Mauritania’s supreme court has indefinitely postponed its final decision on the fate of Cheikh Ould Mohamed Ould Mkheitir, convicted of apostasy in January 2014.

The highly anticipated ruling was expected to be given on Tuesday but the Supreme Court decided to commute his death sentence, referring the case to a court of appeal, different from the one that sentenced him to a death sentence.

The date of the new trial is yet to be provided.

It’s not the first time the Supreme Court has postponed the verdict. Last year in December, the case was not rendered as planned due to changes in the judge’s panel of the Supreme Court.

Cheikh Ould Mohamed Ould Mkheitir had been charged with apostasy on the basis of an article he had published that criticised Islamic religious beliefs and the conservative religious practices in Mauritania.

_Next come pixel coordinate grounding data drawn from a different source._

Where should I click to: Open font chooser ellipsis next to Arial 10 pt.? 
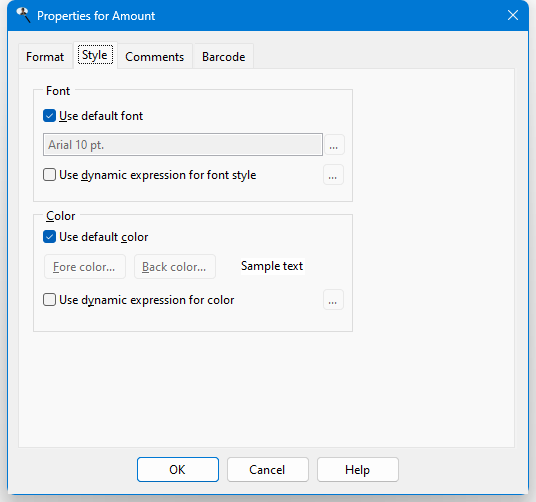click(x=334, y=145)
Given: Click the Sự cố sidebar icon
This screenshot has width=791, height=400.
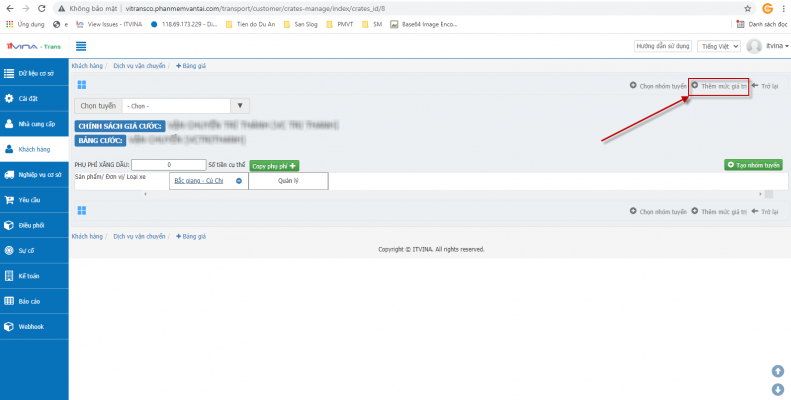Looking at the screenshot, I should pos(34,250).
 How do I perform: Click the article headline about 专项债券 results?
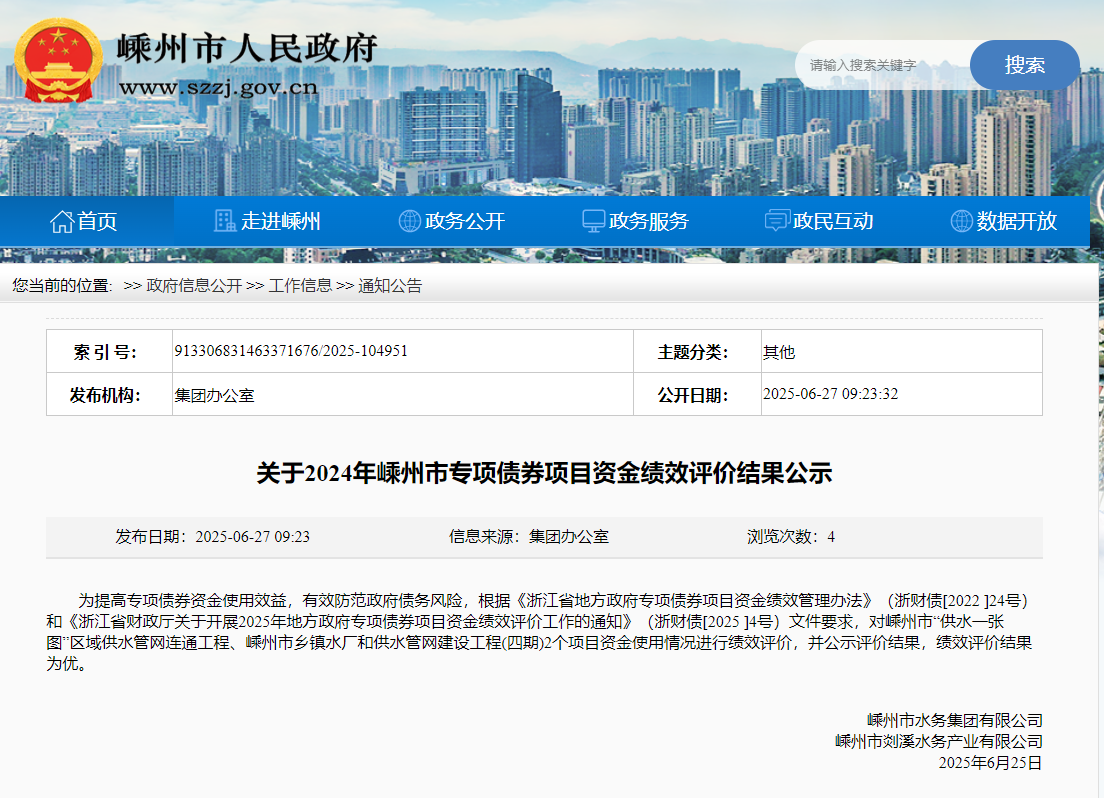(544, 473)
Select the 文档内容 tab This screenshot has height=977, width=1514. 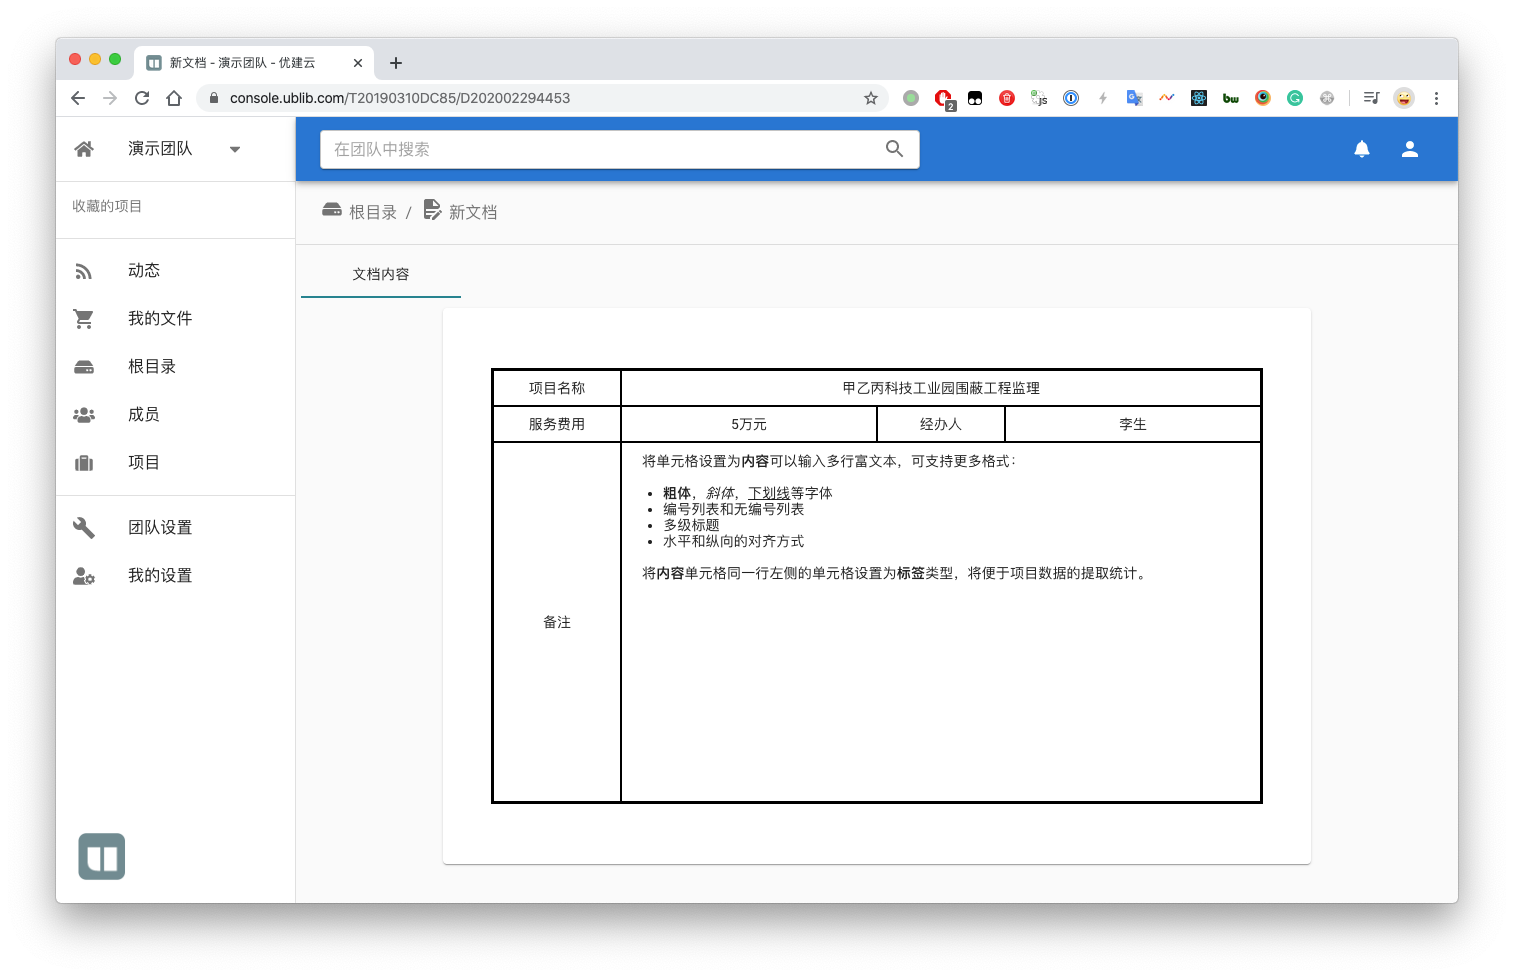click(x=380, y=274)
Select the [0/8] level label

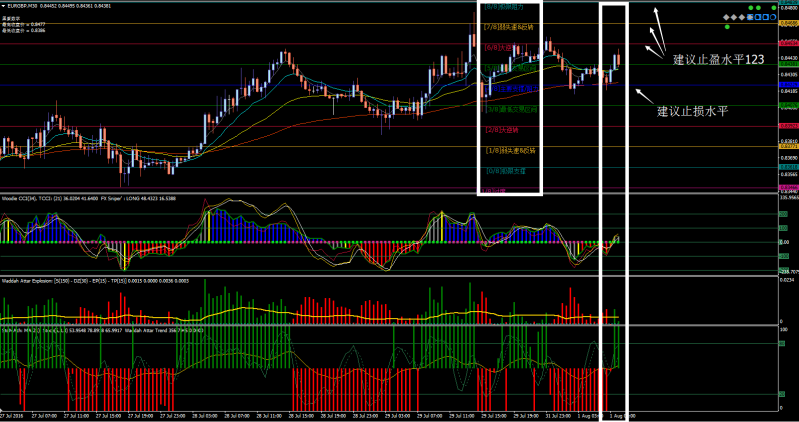pos(503,170)
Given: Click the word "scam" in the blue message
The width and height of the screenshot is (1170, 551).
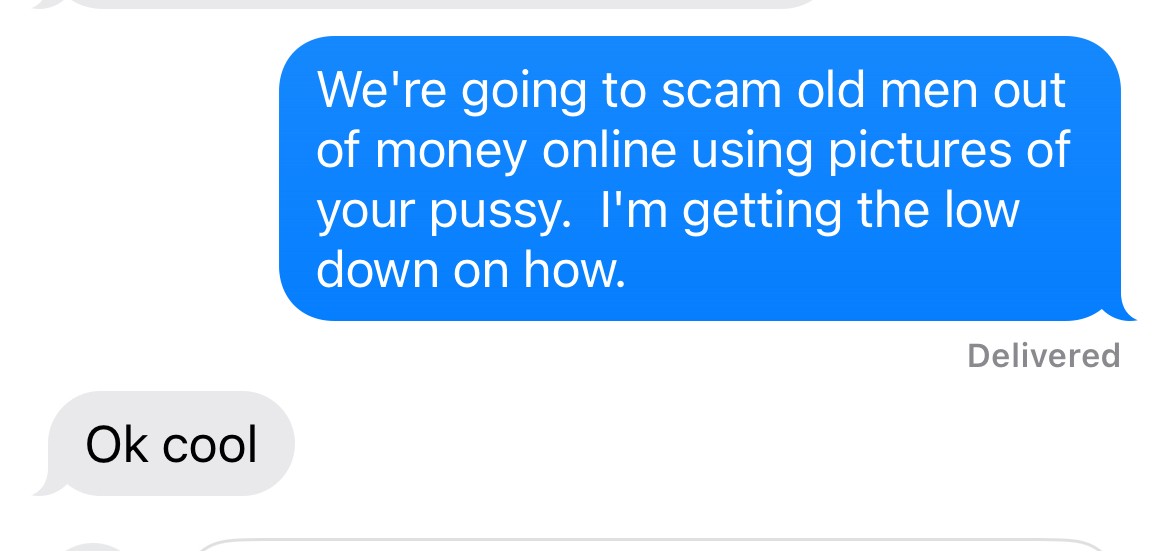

His arrest sparked a number of protests in the country, with thousands condemning his writing and even calling for his execution.

In March 2015, six Mauritanian human rights and other nongovernmental organizations and 16 African and other international organizations, called for Mkheitir’s immediate release on the basis that the charges against him violated his right to free expression.

They cited the fact that he had repented twice: in a pretrial hearing at a military police station, and again during his trial in December 2014.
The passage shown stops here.